Katliamın hemen arkasından, “İki elin parmağını geçmeyen insanların toplanıp herhangi bir açıklama
yaptıkları an kişi başına onlarca polisin düştüğü bir şehirde, on binlerce
insanın katıldığı mitingin giriş anında niçin arama yapmamışlar” diye
sormuştum.
Bugünde o güne bakınca “niçin”
sorusunun yanıtı o kadar açık ki!
Belli ki o bombanın da, o bombacıların da alana rahatlıkla girmesi,
küresel güçlerin ve onların işbirlikçileri konumundaki bütün güçler için
isteğiymiş!
Meğer 10 Ekim Ankara Mitingi’nden önce Rize'de miting yapan
mafya babasının, "oluk oluk kan
akıtacağız" sözü, öylesine söylenmemiş!
Sormadan edememiştim; “bu
kadar kan akınca ne olacak”tı?
Meğer korkup sinmemizi; kitlesel olarak geri çekilmemizi ve
onların ellerinde bulundurdukları İktidarı daha da sağlamlaştırmak istedikleri
içinmiş!
HDP’nin yakaladığı başarıdan rahatsızlık duyanlar da o korku
ortamına katkıda bulunmuşlardı.
Milyonlarca insan, “barışın
ucundan yakaladık” diye umutlanırken, Suruç’tan başlayıp, Ceylanpınar’da
iki polisin evlerinde öldürülmesiyle tırmandırılan şiddet yetmemiş; üstüne bir
de 15 Temmuz Darbe girişimi eklenmişti.
BU KAN NİÇİN
DÖKÜLÜYOR?
Bütün Türkiye’nin kargaşa, kaos ve savaşın ateşinin içine
iterlerken, sıradan halkı da, söyleyenin durduğu yere bağlı olarak, “gazi, şehit, hain, işbirlikçi” diye
kategorize ederek, bölüp parçalamaktan da geri durmamışlardı.
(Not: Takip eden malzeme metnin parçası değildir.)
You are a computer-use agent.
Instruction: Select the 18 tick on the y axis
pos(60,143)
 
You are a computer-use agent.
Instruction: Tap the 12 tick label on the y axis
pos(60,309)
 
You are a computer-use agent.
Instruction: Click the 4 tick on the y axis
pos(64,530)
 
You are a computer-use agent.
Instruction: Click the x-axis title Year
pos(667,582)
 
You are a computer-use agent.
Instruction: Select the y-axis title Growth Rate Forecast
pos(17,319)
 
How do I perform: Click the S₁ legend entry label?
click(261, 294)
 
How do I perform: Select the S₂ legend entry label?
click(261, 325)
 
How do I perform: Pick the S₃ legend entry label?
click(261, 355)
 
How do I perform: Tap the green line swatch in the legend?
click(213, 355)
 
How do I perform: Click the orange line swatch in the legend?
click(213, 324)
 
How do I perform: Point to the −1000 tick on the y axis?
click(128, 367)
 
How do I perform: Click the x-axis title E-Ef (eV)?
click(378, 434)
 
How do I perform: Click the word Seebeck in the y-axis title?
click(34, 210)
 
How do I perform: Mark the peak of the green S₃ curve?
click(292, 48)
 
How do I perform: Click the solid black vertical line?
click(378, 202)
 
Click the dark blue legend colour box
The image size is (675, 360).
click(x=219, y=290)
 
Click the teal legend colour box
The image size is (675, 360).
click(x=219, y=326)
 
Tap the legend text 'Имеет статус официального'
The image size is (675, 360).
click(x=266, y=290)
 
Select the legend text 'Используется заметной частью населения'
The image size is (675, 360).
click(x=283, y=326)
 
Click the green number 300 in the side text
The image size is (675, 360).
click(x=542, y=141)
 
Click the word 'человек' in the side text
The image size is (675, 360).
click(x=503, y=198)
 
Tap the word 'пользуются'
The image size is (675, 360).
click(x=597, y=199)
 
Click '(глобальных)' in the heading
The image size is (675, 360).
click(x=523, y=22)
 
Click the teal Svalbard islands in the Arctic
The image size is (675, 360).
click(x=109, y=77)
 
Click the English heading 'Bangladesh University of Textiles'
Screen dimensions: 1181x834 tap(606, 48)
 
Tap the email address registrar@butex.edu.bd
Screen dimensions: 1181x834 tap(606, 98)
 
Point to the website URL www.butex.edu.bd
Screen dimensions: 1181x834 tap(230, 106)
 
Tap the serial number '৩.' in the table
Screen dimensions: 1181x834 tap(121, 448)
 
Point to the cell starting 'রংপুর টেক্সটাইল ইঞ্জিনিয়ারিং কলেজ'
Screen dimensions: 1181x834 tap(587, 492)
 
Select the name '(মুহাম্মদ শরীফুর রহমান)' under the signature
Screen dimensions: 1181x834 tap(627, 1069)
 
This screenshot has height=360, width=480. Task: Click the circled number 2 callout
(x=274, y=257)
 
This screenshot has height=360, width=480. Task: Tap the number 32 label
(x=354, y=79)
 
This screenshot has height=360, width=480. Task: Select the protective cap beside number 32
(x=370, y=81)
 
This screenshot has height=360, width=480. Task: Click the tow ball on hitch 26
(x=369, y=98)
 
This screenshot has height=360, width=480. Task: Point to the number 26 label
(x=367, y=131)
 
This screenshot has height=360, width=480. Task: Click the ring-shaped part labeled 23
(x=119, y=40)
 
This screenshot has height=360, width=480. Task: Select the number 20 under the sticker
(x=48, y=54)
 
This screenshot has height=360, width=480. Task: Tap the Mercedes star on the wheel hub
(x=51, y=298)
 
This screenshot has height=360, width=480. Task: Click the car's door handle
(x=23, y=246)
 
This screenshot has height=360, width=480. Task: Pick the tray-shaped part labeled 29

Yıllarca işbirliği yaptıkları FETÖ’cü darbecileri elemine
etmek bahanesiyle getirilen Olağanüstü Hal ve onun hukuku KHK’lerin, ülke
muhalefetini sindirmek maksadıyla kullanıldığını görmemek için kör olmaz lazım
Bütün bu şiddet sarmalının çılgınca körüklenmesine, HDP’nin 12
Eylül’den kalma “seçim barajı”nı
tarumar ettiği ve barış umutlarının yeşerdiği 7 Haziran Seçimlerinin sonuçlarından
korkuya kapılan farklı iktidar odakların olduğu o kadar açık ki!
O günden beri, Türkiye’nin her yerinde
şehit acıları ve katliamlar yaşandığının farkındayız.
Türkiye o günden beri güvenli bir ülke olmaktan çıkmış
durumda.
Hiç uzağa gitmeyelim; daha dün Şemdinli’de onu asker olmak
üzere 21 canımızı bombalı saldırıya kurban verdik.
Farkına varın artık; Ankara’da, Cumhuriyet tarihinin en
kanlı bombalama eylemi olarak tarihe geçen Gar Katliamı’na sessiz kaldığımız
sürece çocuklarımız ölmeye devam edecek!
Bu kadar acıya ve gözyaşına niçin ya da kimin için
katlanıyoruz?
Kim bizim huzur ve barış içinde birlikte ve kardeşçe
yaşamamızı istemiyor?
Görün artık; ezelden beridir bu topraklarda barış ve
kardeşlik içinde yaşayan herkesin çıkarı, her katliamdan sonra bulundukları yerde
sinsi sinsi gülümseyen ve akan kan üzerinden hesap yapanların hesaplarını
bozmamıza bağlı.
Gar Katliamı’nda yitirdiğimiz canlarımız da barışın ve
huzurun, birlikte ve kardeşçe yaşamın mümkün olduğunu göstermek için
hayatlarını verdiler.
Unutmayın; barış olmadan hayat olmaz!